_GOAL_.
Render the listing as a Markdown table, starting at the line that contains "Task: Click the page number input field" and ending at the line that contains "coord(487,440)". Use the columns No. and Text, and skip blank lines.

_INFORMATION SHOWN_.
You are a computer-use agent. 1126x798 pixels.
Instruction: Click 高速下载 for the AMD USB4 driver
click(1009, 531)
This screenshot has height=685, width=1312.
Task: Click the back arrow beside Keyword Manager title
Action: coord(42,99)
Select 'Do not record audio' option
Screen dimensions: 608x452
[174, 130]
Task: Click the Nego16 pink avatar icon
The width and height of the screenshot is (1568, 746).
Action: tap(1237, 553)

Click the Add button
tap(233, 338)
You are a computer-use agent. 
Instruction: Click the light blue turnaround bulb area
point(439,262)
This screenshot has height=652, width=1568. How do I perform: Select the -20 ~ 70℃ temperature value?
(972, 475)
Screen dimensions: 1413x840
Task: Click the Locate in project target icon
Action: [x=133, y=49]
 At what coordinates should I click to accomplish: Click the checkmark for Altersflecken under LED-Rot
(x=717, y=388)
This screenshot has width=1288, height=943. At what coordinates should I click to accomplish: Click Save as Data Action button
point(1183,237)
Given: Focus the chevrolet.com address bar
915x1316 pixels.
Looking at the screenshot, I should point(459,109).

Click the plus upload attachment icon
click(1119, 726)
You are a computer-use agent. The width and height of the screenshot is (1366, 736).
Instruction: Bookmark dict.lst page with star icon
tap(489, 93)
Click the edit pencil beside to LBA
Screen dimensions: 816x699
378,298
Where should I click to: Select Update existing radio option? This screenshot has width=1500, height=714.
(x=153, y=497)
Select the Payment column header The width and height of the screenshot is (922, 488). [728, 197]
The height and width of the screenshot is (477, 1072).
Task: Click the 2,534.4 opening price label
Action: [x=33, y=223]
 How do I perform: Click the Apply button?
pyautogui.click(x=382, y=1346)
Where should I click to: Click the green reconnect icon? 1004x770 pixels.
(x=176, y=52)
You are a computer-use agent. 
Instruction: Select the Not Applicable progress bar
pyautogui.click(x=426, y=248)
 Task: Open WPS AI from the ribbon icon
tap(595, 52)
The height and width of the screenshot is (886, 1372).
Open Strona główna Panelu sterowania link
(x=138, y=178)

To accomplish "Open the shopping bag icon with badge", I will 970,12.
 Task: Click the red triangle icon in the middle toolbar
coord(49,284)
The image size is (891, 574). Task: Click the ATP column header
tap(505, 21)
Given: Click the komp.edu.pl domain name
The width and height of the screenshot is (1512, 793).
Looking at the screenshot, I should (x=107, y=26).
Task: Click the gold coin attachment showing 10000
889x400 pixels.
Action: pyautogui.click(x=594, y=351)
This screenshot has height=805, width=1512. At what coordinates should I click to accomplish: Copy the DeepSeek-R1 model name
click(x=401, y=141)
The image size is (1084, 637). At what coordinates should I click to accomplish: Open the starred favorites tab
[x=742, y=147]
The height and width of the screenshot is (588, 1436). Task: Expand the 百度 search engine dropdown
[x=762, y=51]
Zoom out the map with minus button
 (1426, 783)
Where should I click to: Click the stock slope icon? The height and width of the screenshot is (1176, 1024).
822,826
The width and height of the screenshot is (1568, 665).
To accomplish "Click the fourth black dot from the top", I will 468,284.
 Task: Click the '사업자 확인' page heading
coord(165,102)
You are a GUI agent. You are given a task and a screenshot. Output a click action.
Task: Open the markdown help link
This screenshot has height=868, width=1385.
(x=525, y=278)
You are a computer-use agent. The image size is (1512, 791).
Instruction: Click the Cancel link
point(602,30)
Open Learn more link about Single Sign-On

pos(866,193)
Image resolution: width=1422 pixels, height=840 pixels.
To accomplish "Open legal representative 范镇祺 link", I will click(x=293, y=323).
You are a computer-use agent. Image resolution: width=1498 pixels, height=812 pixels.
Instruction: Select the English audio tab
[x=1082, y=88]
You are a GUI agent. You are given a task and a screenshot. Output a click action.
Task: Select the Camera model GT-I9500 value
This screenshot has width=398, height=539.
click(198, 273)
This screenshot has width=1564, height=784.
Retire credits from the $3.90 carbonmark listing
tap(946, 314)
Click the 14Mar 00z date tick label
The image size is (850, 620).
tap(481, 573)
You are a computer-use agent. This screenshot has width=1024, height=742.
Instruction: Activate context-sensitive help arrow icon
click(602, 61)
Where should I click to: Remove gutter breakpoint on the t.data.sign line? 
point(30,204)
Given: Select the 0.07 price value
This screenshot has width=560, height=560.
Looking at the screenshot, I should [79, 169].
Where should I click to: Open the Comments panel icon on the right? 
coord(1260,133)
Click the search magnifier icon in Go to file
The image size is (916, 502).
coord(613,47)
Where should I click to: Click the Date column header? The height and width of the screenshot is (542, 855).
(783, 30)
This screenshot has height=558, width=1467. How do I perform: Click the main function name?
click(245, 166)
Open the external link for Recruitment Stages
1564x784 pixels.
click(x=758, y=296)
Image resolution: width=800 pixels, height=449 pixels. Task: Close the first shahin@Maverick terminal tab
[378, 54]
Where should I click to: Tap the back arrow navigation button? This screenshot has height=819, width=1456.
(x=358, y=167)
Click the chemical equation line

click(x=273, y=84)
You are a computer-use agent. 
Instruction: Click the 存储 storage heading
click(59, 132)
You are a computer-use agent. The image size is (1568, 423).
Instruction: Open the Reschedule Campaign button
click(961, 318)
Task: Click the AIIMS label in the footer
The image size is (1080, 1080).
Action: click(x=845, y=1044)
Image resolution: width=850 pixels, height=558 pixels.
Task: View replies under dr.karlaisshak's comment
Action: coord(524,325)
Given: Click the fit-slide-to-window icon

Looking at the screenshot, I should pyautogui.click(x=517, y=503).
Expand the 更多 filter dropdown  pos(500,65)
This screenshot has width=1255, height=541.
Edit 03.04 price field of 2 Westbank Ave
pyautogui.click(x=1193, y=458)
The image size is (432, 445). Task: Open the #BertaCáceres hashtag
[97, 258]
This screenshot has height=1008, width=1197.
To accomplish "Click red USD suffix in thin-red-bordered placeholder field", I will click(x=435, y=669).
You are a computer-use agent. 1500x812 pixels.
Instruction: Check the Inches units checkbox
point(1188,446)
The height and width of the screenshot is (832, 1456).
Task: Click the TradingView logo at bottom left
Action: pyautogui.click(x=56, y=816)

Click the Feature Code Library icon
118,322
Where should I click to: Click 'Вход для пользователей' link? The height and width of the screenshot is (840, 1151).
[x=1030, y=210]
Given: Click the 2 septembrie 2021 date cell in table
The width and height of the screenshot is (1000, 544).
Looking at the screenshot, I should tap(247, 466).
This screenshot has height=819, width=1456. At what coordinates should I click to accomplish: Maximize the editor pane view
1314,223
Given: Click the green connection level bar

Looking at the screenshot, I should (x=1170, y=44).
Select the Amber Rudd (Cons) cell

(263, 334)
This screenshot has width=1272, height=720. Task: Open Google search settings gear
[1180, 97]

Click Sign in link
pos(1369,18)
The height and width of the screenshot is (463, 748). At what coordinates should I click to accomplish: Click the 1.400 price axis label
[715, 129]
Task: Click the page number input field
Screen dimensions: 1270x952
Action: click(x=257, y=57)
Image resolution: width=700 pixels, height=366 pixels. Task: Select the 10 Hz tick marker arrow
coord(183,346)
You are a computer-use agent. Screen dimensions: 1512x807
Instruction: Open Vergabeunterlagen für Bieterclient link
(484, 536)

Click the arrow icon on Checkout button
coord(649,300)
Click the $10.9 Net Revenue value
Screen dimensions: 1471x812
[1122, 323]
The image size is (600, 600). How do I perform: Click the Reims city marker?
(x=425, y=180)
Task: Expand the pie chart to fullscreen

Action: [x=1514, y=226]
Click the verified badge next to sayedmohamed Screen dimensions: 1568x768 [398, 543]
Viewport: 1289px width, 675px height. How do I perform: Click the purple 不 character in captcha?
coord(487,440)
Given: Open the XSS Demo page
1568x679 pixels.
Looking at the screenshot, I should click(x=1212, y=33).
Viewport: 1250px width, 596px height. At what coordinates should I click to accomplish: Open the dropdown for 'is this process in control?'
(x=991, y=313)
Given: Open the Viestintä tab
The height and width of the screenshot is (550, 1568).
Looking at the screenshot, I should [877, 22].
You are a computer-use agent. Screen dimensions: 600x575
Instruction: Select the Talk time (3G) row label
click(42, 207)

_EXPECTED ANSWER_.
| No. | Text |
|---|---|
| 1 | Task: Click the page number input field |
| 2 | Screen dimensions: 1270x952 |
| 3 | Action: click(x=257, y=57) |
| 4 | Image resolution: width=700 pixels, height=366 pixels. Task: Select the 10 Hz tick marker arrow |
| 5 | coord(183,346) |
| 6 | You are a computer-use agent. Screen dimensions: 1512x807 |
| 7 | Instruction: Open Vergabeunterlagen für Bieterclient link |
| 8 | (484, 536) |
| 9 | Click the arrow icon on Checkout button |
| 10 | coord(649,300) |
| 11 | Click the $10.9 Net Revenue value |
| 12 | Screen dimensions: 1471x812 |
| 13 | [1122, 323] |
| 14 | The image size is (600, 600). How do I perform: Click the Reims city marker? |
| 15 | (x=425, y=180) |
| 16 | Task: Expand the pie chart to fullscreen |
| 17 | Action: [x=1514, y=226] |
| 18 | Click the verified badge next to sayedmohamed Screen dimensions: 1568x768 [398, 543] |
| 19 | Viewport: 1289px width, 675px height. How do I perform: Click the purple 不 character in captcha? |
| 20 | coord(487,440) |